NiFi - Cluster crashes while running CaptureChangeMySQL for CDC

classic Classic list List threaded Threaded
2 messages Options
Reply | Threaded
Open this post in threaded view
|

NiFi - Cluster crashes while running CaptureChangeMySQL for CDC

Purushotham Pushpavanthar
Hi,

I've been trying to run CDC in 3 node NiFi (ver : 1.9.2) cluster similar to
the what is illustrated here
<https://community.hortonworks.com/articles/113941/change-data-capture-cdc-with-apache-nifi-version-1-1.html>
.
However, I've been facing below issue because of scale. When I start the
processor, the JVM heap(12 GB) utilization reaches 100% on primary node and
then crashes. Same repeats with the other nodes when new Cluster
coordinator/Primary node is elected.

I tried debugging this issue and drafted out below details for discussion.
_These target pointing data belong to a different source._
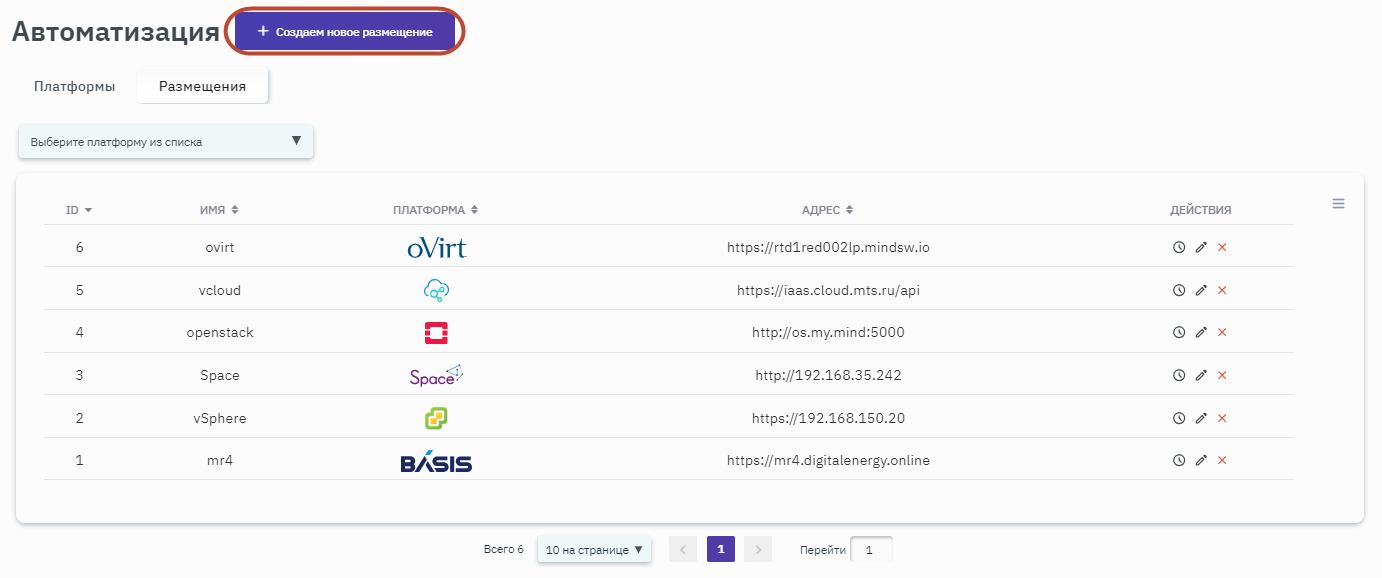Open the '10 на странице' page size dropdown
This screenshot has width=1382, height=578.
pos(594,550)
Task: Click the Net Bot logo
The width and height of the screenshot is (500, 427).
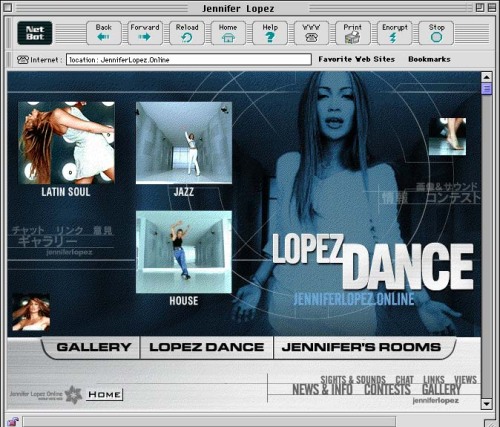Action: [x=35, y=33]
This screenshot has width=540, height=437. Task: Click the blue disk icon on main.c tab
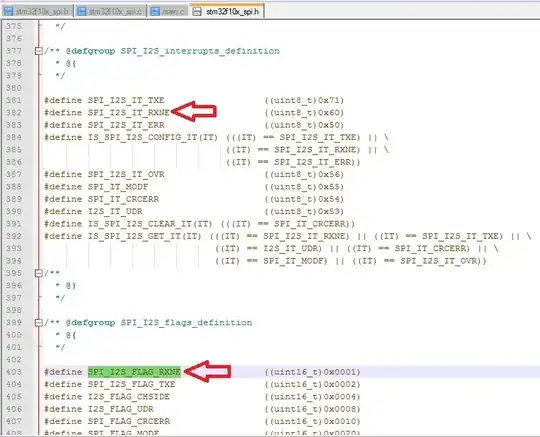coord(156,11)
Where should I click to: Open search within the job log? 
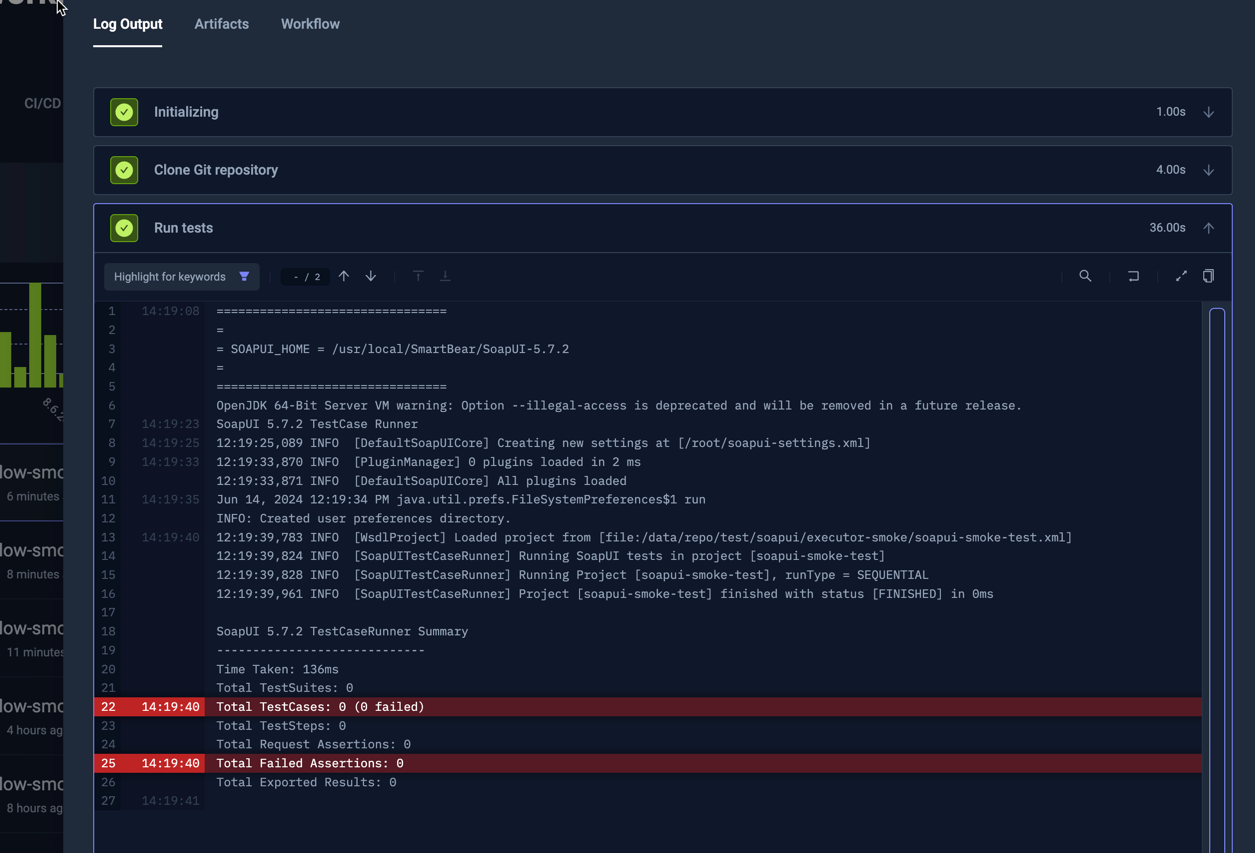click(1085, 276)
The processor initializes an unbounded *LinkedBlockingQueue* and registers
it with the listener to binlog client.
The BinaryLogClient reads the binlog files and adds it into the Queue. When
triggered the processor drains the Queue and writes the events to flowfile
and transfer it to SUCCESS relationship in a single thread. However, when
throughput in the database is huge, the queue gets flooded with events and
single threaded processor fails to catch up and results in bloating up the
JVM and the primary node.
Below are the reasons I suspect most (Feel free to correct me if I'm wrong.
Let's debate on this for better understanding).

   1. Due to decoupled nature of this Queue with respect to NiFi
   connections, the back pressure configurations doesn't have any control on
   throughput of BinaryLogClient.
   2. I tried increasing JVM memory settings from Xms3G and Xmx3G to *Xms32G
   and Xmx32G.* If not for CDC, our cluster used run at 20%-70% heap
   utilization with Xmx3G (past 4 months). I'm unable to budget the JVM usage.
   There should be a limit on how much share a processor can take out of the
   cluster.
   3. Having CaptureChangeMySQL as single threaded processor, running on
   primary node adds to the above issue.
   4. The processor doesn't have batching. Ends up creating too many
   flowfiles whose content size is comparable to the its flowfile attributes
   in memory.

I'm posting this thread to initiate discussion on how to solve this issue.
Please share your experiences if you have faced similar issue
in CaptureChangeMySQL processor or any other NiFi processor.
What work around did you follow? How did you fix it?
Is NiFi a right tool for CDC use case?
If so should we have a separate cluster for per CDC pipeline based on the
scale since executing CaptureChangeMySQL in primary node is bottleneck?

*Cluster specs :*
3 Node Cluster

   - Model : c5.2xlarge
   - vCPU : 8
   - Memory (GiB) : 16
   - Instance Storage (GiB) : 200 (EBS)
   - Network Bandwidth (Gbps) : Up to 10
   - EBS Bandwidth (Mbps) : Up to 3,500

*Nifi Configs :*
*Bootstrap.conf*

   - java.arg.2=-Xms12G
   - java.arg.3=-Xmx12G
   - java.arg.5=-Dsun.net.http.allowRestrictedHeaders=true
   - java.arg.6=-Djava.protocol.handler.pkgs=sun.net.www.protocol
   - java.arg.7=-XX:ReservedCodeCacheSize=256m
   - java.arg.8=-XX:CodeCacheMinimumFreeSpace=10m
   - java.arg.9=-XX:+UseCodeCacheFlushing


*nifi.properties *(I can share more configs if needed)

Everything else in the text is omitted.